I consider myself a story teller, and the reader a friend to whom I'm telling it. I want very much for everyone to like what I write--it's admittedly an ego thing--but today in the course of an hour I received emails from two loyal readers which underscored clearly a problem facing every writer to whom the reader's reaction is important. Both notes addressed the same book, The Secret Keeper. The first reader pointed out how much she enjoyed the Dick Hardesty series (music to my ears), but how she really wished there had been more focus on the interpersonal relationships and less on the mystery. The second note could have been written on the back of the first one's mirror; he felt that The Secret Keeper spends far too much time on relationships and too little spent on solving the mystery.

The first reader commented on how much she likes Dick and Jonathan's relationship; the second was wondering when Dick was going to stop letting Jonathan put all the work of looking after Joshua on him. So which reader do I try to make happy in The Peripheral Son?
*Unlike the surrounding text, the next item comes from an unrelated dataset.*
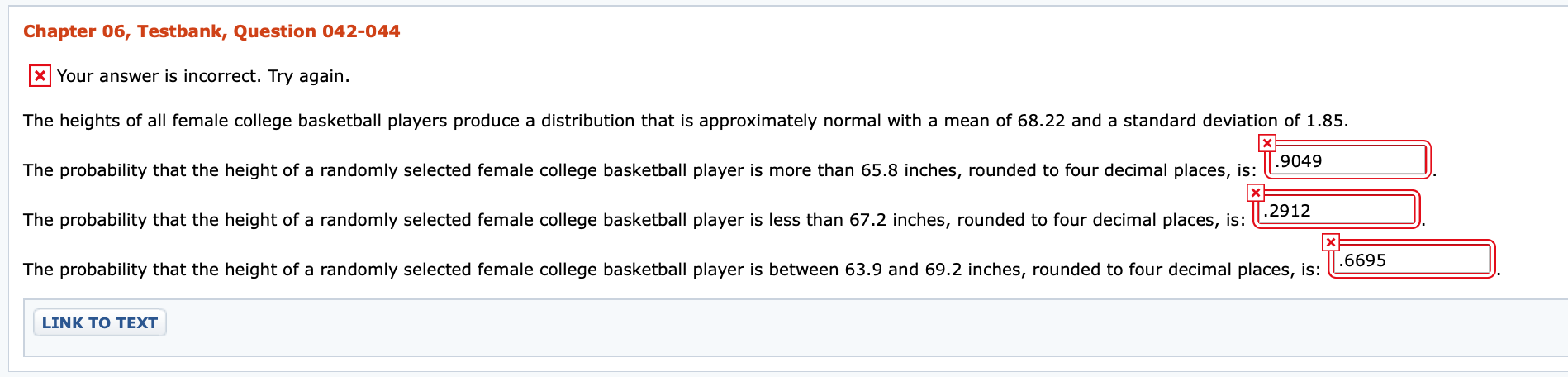
Task: Click the red X marker above the .2912 field
Action: [1256, 193]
The fact is that I really do strive for a balance in each book, but suggested to each of these two people who were kind enough to give me their thoughts that it might help if they viewed the Dick Hardesty series as I do: not only as individual books which can stand by themselves, but as, in effect, chapters in a continuing book of the development of the characters through the circumstances they encounter in each book. Some books are more heavily plot-focused, some are more character/relationship focused. In the end, I hope it all balances out and that neither of these two good people is disappointed.

As with every book I've written, I am, as I stand on the threshold of Page 1, looking into a thick mist through which I can discern only vague shapes and forms, and while I do not know, as I start The Peripheral Son, exactly what is going to happen in it...or even, at this point, who the killer is going to prove to be...I know that I'm going to love finding out.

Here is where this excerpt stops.